_Items_:
+ + +

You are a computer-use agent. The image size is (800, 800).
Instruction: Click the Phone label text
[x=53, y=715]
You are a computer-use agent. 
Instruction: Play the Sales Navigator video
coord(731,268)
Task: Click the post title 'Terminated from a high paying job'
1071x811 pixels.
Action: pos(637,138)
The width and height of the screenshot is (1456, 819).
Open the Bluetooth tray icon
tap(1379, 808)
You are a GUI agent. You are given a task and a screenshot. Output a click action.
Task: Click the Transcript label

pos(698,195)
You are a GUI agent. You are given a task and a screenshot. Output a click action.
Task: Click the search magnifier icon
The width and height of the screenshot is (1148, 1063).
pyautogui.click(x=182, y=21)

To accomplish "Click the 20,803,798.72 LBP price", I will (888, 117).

+ + +

_Problem details_: Copy out all of the lines above word for word.

_Full solution_:
You are a computer-use agent. The image size is (800, 800).
Instruction: Click the Phone label text
[x=53, y=715]
You are a computer-use agent. 
Instruction: Play the Sales Navigator video
coord(731,268)
Task: Click the post title 'Terminated from a high paying job'
1071x811 pixels.
Action: pos(637,138)
The width and height of the screenshot is (1456, 819).
Open the Bluetooth tray icon
tap(1379, 808)
You are a GUI agent. You are given a task and a screenshot. Output a click action.
Task: Click the Transcript label

pos(698,195)
You are a GUI agent. You are given a task and a screenshot. Output a click action.
Task: Click the search magnifier icon
The width and height of the screenshot is (1148, 1063).
pyautogui.click(x=182, y=21)

To accomplish "Click the 20,803,798.72 LBP price", I will (888, 117).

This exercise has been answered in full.